Distribution Processing and the arithmetic of uncertainty

November/December 2012

By Sam L. Savage

Distribution Processing performs calculations with uncertainties just as if they were ordinary numbers. It can be done in Microsoft Excel without using macros, and it leverages the current generation of simulation tools. ProbabilityMananagement.org is a non-profit organization actively promoting this new arithmetic of uncertainty through educational tools, standards and best practices. This article introduces distribution processing in Excel and describes the ecosystem into which it fits. But first let’s take a detour through medieval Italy to review the adoption of the arithmetic we take for granted today.
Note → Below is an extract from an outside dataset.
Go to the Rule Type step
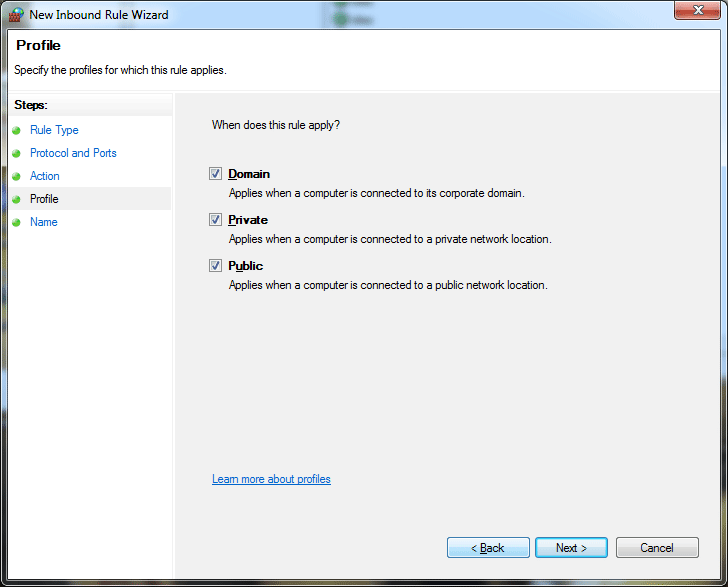The width and height of the screenshot is (728, 587). (x=54, y=130)
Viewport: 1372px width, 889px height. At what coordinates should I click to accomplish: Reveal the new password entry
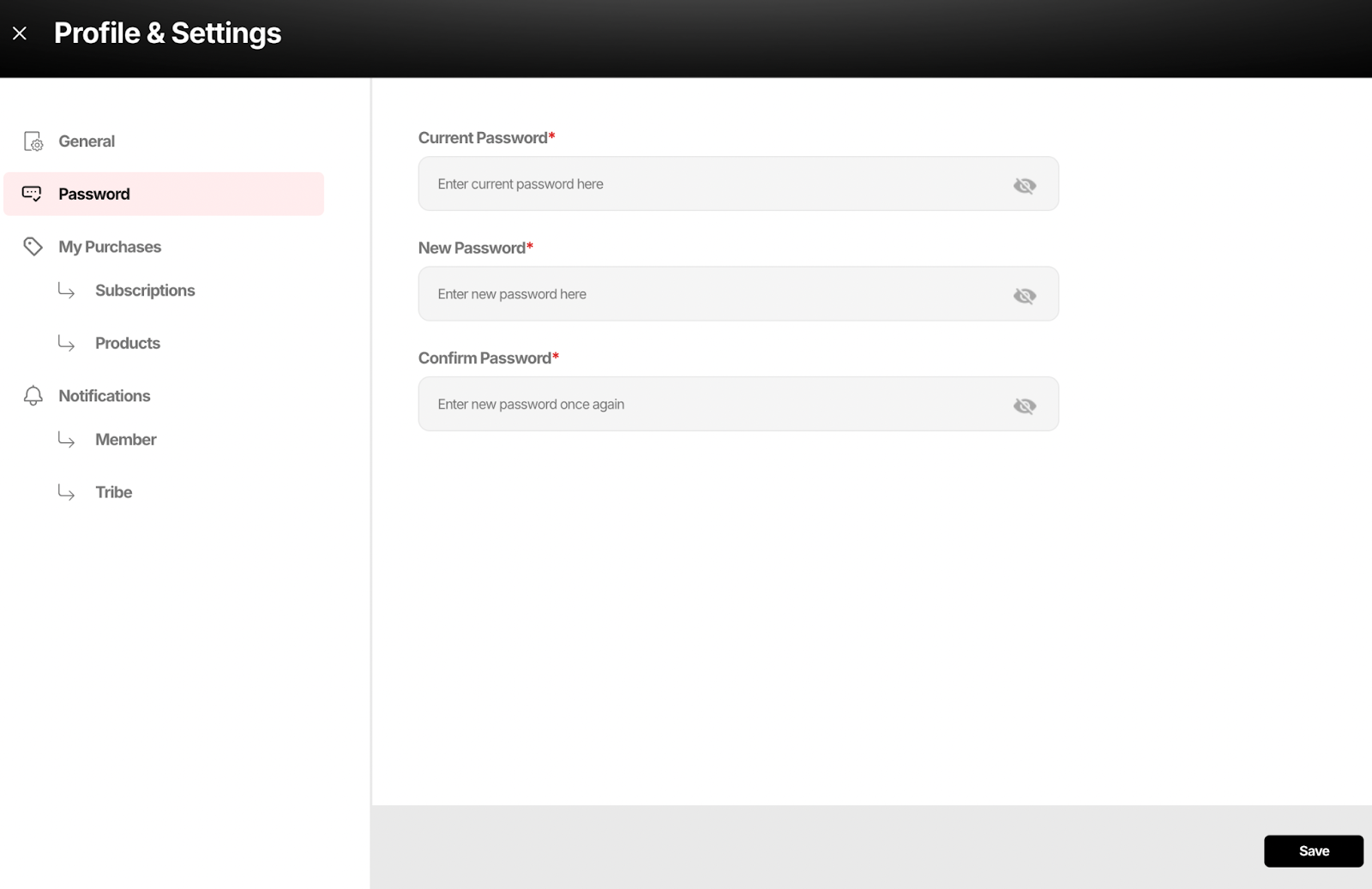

What did Fibonacci Bring to Italy?

The famous mathematician, Fibonacci, returned to Italy in 1199 A.D. with absolutely nothing, nada, zilch, zero. After studying with leading Arab mathematicians of the time he also brought the rest of the Hindu-Arabic numbers, 1 through 9. But zero was the important one, as it had no representation in Roman numerals. This made it hard to do arithmetic at all, let alone get your financial statements out on time.

When Fibonacci attempted to promote his new system, the typical response was: “Can’t you see we’re busy? We need to multiply these two Roman numerals together by next March!” So after beating his head against the wall for a couple of years, he published his book, “Liber Abaci,” in 1202, which showed the business community how Arabic arithmetic vastly simplified calculations involving interest, currency conversion, etc. Apparently he didn’t even invent the famous Fibonacci series [1], but merely presented it in his book as a challenge, as in “try doing that with your lousy Roman numerals!”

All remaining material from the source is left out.